Every homelab VM and service is on Gandalf — Proxmox, the Synology, n8n, Prometheus, everything. Importantly, DHCP reservations live in the UniFi controller rather than as static IPs on each host. That matters more than it sounds — I had a port forward break because a machine renewed its lease and changed IPs before I got this right.
ProtonVPN runs as a WireGuard client on the UCG Express itself. All Mithrandir traffic routes through it, and the kill switch is enabled: if the tunnel drops, Mithrandir devices lose internet entirely rather than falling back to unencrypted routing. That’s the correct behavior, even if it means a brief outage when the VPN hiccups.
Tharkûn is a practical DMZ. Devices there can reach the internet but can’t initiate connections into Gandalf or Mithrandir. Good enough for IoT devices that need to phone home but have no business talking to anything inside.
Public subdomains go through Cloudflare Zero Trust with GitHub IdP and MFA. Anything hitting proxmox.nbkelley.com or synology.nbkelley.com requires authentication first. Cloudflare tunnels handle ingress so the origin servers never see unprotected traffic directly.
Challenges
- The PBR incident. ProtonVPN’s WireGuard config went stale and the tunnel dropped. Everything on Mithrandir lost internet. This was the kill switch working correctly, but policy-based routing failures don’t advertise themselves clearly and it took a few minutes to sort out.

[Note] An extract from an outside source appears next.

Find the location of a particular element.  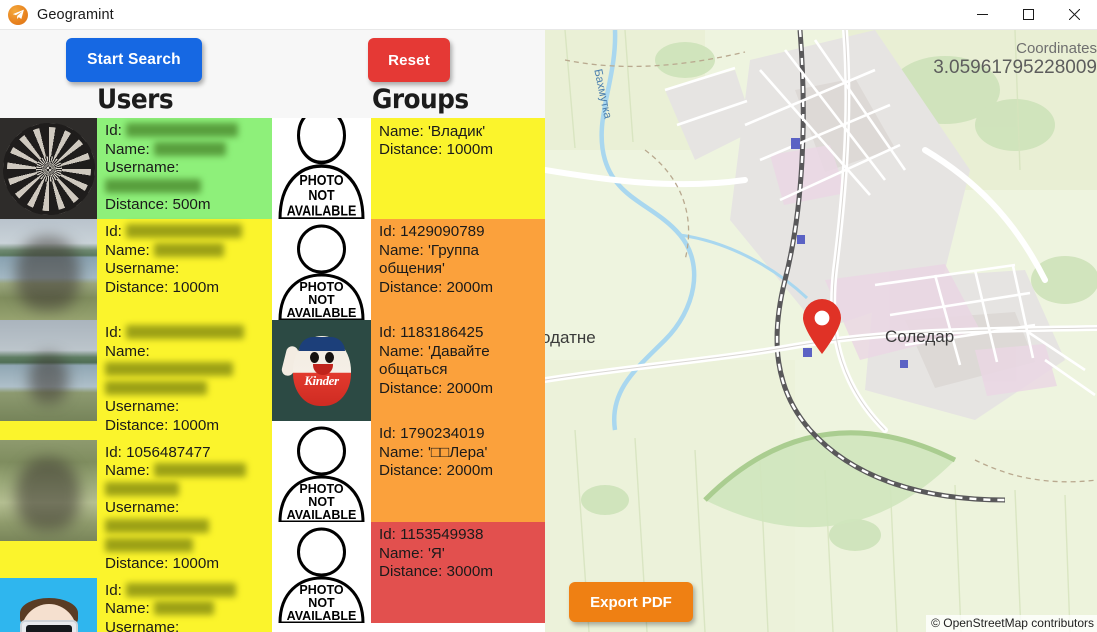

map-place-label-soledar: Соледар is located at coordinates (920, 336).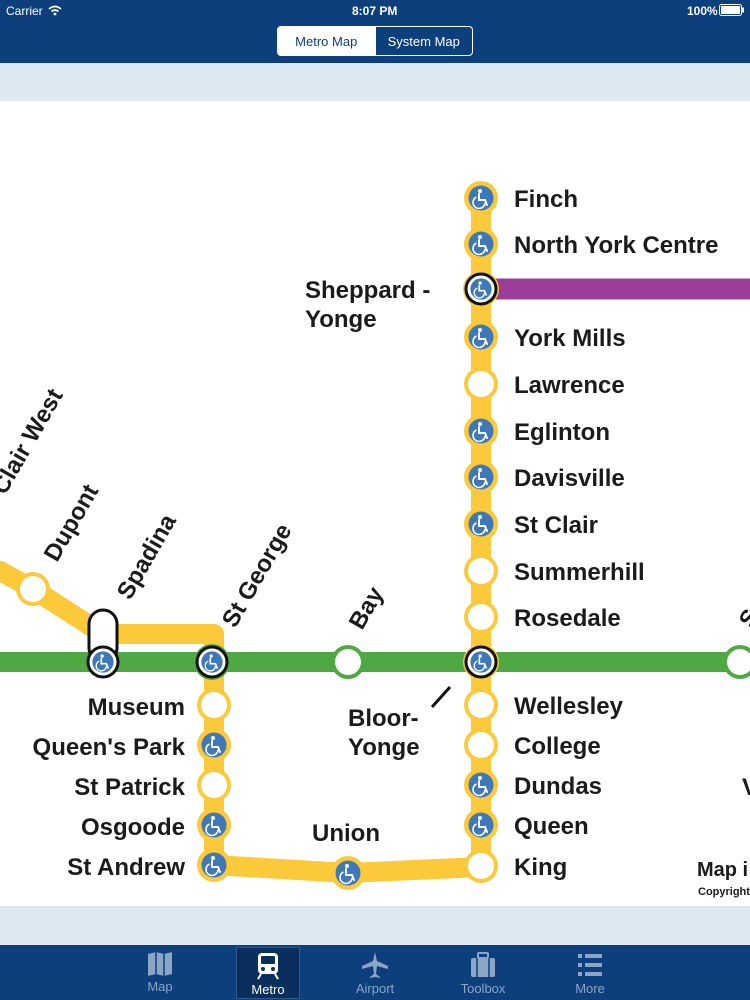 The image size is (750, 1000). I want to click on station-sherbourne-partial: S, so click(736, 642).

- DHCP vs. static IPs. Should have used reservations from day one. A port forward broke when a lease renewed and the IP changed — not obvious why until I looked at the right thing.
- UCG Express documentation. Some of the kill switch and routing configuration required more digging than expected. The UniFi docs for the OS version I was running were scattered and occasionally wrong.

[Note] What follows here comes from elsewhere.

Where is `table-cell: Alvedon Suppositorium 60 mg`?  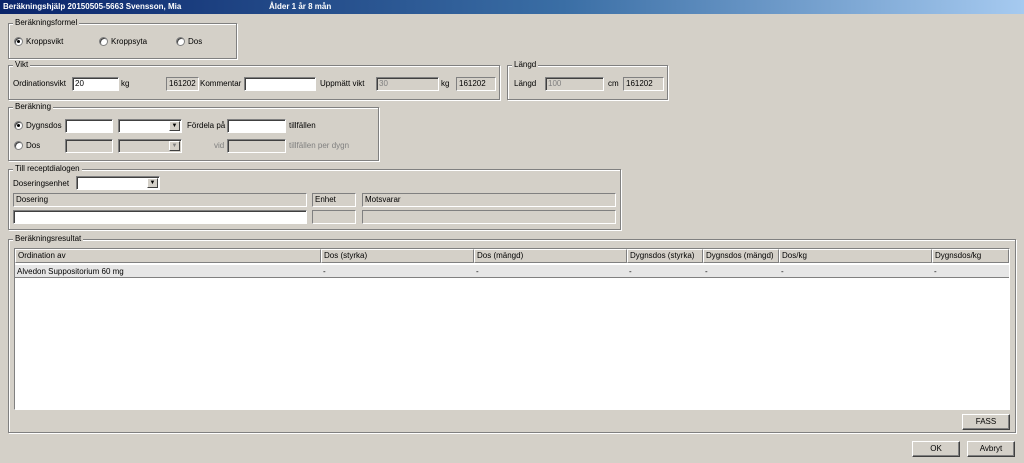 table-cell: Alvedon Suppositorium 60 mg is located at coordinates (70, 272).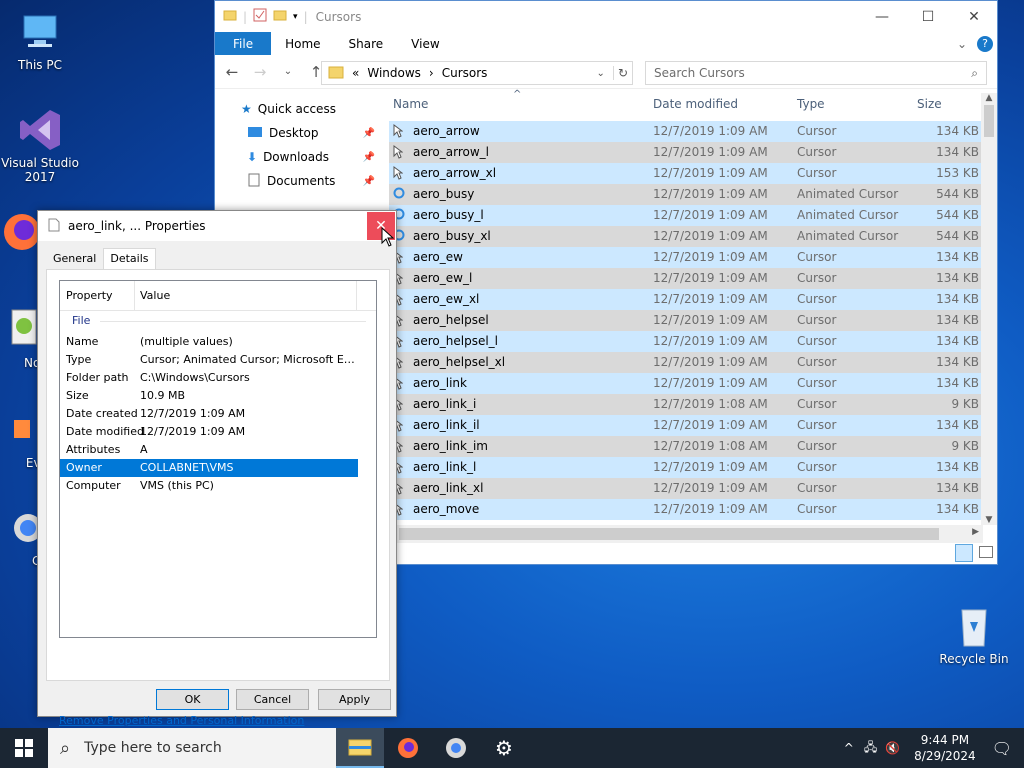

- 2.5GbE link between UCG and switch. Took some fiddling with port settings on the Netgear side to get it working reliably.
Result
Stable. Haven’t had to touch the VLAN config in months. The VPN routing works, the DMZ segmentation works, and everything on Gandalf reaches what it needs to.
The kill switch has caught a couple of VPN drops that would have otherwise sent Mithrandir traffic out unencrypted. Worth the occasional brief outage.